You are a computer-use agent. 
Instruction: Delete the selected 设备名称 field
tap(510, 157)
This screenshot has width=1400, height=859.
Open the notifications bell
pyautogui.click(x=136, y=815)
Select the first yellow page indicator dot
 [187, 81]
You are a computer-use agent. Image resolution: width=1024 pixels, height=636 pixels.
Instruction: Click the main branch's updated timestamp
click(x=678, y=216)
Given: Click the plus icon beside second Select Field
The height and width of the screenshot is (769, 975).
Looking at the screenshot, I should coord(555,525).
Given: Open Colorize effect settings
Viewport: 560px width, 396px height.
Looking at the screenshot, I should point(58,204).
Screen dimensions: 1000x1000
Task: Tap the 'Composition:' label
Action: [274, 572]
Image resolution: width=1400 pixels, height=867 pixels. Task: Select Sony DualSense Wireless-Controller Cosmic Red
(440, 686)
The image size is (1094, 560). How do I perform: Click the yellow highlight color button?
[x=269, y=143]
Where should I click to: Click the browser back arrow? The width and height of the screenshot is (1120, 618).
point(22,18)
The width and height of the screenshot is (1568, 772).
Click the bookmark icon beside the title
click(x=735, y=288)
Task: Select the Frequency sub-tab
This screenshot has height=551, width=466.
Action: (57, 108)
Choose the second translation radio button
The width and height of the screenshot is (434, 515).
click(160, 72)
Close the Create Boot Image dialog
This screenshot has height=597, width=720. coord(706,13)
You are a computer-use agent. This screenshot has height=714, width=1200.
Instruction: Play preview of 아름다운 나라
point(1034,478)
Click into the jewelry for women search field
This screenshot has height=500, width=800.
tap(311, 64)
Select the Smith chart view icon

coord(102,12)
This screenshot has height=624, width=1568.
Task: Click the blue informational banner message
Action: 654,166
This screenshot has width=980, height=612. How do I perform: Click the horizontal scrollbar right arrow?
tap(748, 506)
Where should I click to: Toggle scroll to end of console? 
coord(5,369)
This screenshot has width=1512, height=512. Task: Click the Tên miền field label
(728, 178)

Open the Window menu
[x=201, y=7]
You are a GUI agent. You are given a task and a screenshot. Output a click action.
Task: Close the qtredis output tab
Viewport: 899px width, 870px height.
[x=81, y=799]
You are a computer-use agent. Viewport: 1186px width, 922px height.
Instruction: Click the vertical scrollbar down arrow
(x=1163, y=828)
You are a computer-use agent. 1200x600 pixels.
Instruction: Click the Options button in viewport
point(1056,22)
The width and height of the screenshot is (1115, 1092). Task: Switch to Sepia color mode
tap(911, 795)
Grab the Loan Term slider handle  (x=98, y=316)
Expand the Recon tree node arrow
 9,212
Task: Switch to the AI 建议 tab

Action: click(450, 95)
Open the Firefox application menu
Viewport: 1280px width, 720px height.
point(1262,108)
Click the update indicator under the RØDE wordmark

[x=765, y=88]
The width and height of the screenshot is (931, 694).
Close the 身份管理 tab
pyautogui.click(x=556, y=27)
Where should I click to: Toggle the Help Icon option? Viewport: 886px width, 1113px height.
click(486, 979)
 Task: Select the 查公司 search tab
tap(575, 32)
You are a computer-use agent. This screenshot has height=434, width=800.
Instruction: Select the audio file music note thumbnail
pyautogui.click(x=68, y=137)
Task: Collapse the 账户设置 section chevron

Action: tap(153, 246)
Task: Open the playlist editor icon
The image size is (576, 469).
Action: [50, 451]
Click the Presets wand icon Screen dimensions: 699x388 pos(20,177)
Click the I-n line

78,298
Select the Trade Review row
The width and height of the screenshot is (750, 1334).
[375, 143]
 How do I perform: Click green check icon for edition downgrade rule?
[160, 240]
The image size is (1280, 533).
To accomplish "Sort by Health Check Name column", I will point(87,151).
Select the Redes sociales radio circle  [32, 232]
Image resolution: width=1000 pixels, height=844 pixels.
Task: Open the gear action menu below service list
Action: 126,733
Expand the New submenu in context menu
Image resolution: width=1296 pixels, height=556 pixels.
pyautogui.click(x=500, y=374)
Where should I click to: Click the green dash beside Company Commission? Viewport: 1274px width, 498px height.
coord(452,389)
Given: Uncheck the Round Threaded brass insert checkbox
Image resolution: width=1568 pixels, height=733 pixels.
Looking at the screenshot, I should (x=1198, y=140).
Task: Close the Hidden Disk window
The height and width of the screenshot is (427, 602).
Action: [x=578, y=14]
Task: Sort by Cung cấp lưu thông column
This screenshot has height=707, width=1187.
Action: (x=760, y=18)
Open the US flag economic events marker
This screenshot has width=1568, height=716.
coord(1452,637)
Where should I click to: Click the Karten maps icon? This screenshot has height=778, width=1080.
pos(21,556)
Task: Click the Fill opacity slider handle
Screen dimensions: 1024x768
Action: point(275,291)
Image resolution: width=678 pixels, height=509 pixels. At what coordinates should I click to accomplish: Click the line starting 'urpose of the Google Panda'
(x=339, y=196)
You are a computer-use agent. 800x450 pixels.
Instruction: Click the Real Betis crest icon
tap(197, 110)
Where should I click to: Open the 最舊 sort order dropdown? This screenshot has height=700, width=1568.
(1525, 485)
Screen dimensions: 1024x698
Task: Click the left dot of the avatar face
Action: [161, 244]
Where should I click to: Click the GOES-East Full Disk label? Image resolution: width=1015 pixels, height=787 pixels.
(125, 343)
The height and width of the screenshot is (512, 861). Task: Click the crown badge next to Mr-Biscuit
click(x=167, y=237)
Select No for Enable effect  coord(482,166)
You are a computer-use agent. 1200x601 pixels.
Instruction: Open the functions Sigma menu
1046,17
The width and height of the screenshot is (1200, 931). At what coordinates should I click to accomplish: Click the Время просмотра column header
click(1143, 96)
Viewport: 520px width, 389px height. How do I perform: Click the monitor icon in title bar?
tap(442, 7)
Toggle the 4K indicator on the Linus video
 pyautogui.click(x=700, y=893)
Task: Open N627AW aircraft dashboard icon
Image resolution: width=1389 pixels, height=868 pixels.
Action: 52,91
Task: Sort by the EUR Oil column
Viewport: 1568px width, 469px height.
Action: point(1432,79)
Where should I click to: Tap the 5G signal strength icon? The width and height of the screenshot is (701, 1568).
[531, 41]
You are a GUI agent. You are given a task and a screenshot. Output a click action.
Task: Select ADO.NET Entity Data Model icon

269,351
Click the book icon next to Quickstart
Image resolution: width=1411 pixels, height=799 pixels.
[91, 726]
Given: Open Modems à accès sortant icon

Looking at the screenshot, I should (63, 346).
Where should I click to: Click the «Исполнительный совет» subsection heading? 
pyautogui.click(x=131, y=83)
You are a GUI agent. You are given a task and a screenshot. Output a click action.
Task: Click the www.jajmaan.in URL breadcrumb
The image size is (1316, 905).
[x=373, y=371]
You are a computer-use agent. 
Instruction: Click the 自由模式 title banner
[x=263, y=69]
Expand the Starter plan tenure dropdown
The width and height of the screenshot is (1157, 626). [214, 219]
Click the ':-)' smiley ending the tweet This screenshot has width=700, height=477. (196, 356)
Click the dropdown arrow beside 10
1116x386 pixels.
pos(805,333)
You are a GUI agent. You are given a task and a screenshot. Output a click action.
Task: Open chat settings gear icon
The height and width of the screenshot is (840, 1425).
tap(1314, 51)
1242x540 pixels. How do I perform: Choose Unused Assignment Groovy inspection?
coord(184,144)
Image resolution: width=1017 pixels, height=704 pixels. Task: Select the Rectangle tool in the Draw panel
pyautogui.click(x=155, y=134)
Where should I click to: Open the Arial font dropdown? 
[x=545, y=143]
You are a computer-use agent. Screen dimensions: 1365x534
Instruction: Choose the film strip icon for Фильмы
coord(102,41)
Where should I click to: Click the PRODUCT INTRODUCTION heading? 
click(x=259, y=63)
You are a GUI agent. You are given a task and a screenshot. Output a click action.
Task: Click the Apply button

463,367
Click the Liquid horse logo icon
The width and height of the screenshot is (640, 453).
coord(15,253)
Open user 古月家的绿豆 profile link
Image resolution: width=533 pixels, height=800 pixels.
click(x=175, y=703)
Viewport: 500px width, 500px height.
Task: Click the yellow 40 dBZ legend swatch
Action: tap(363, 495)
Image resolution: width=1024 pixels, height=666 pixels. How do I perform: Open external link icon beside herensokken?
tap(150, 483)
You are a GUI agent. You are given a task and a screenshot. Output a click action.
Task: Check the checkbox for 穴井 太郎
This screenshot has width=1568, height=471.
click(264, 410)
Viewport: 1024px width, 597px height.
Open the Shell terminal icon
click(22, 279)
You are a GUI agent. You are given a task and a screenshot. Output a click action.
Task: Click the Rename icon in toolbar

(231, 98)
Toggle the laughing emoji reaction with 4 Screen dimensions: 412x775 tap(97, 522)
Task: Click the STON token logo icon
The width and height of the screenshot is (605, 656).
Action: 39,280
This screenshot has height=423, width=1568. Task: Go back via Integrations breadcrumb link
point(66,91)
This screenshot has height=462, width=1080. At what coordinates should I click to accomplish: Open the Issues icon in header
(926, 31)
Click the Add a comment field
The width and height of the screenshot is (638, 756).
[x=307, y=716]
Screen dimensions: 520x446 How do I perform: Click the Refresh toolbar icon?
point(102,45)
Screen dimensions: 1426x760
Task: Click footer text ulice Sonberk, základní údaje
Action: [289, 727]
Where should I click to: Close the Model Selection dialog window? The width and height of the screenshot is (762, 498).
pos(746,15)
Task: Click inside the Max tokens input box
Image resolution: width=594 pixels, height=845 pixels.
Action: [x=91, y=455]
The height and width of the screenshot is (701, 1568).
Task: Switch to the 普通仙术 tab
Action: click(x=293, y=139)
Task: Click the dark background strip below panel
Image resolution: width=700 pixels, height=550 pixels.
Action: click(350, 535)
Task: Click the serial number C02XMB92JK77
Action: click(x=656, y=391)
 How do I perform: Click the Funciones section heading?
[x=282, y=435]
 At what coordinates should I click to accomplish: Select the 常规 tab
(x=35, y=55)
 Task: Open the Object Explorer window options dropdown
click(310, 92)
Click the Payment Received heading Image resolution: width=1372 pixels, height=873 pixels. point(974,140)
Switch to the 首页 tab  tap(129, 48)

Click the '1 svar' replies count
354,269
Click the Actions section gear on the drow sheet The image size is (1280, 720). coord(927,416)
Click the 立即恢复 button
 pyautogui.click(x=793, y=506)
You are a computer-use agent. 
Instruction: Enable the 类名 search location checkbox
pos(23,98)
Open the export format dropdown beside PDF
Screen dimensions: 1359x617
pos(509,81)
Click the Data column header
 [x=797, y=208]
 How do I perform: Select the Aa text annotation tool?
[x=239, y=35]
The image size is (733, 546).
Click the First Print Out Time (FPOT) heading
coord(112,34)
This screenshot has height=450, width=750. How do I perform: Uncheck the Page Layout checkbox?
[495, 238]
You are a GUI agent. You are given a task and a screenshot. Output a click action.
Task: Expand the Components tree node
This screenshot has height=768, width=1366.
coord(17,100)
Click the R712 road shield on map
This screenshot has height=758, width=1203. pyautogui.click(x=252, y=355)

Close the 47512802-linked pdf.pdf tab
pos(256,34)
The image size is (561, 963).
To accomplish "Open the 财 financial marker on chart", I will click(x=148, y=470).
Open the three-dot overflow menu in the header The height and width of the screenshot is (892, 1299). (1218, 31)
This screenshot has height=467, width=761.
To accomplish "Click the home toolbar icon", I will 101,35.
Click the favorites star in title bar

■ ■ ■ ■ ■ ■ ■

_Task prompt_
Using the entries above, copy exactly the lines from the one containing "Click the Actions" through the last, both included.

_Solution below_
Click the Actions section gear on the drow sheet The image size is (1280, 720). coord(927,416)
Click the 立即恢复 button
 pyautogui.click(x=793, y=506)
You are a computer-use agent. 
Instruction: Enable the 类名 search location checkbox
pos(23,98)
Open the export format dropdown beside PDF
Screen dimensions: 1359x617
pos(509,81)
Click the Data column header
 [x=797, y=208]
 How do I perform: Select the Aa text annotation tool?
[x=239, y=35]
The image size is (733, 546).
Click the First Print Out Time (FPOT) heading
coord(112,34)
This screenshot has height=450, width=750. How do I perform: Uncheck the Page Layout checkbox?
[495, 238]
You are a GUI agent. You are given a task and a screenshot. Output a click action.
Task: Expand the Components tree node
This screenshot has height=768, width=1366.
coord(17,100)
Click the R712 road shield on map
This screenshot has height=758, width=1203. pyautogui.click(x=252, y=355)

Close the 47512802-linked pdf.pdf tab
pos(256,34)
The image size is (561, 963).
To accomplish "Open the 财 financial marker on chart", I will click(x=148, y=470).
Open the three-dot overflow menu in the header The height and width of the screenshot is (892, 1299). (1218, 31)
This screenshot has height=467, width=761.
To accomplish "Click the home toolbar icon", I will 101,35.
Click the favorites star in title bar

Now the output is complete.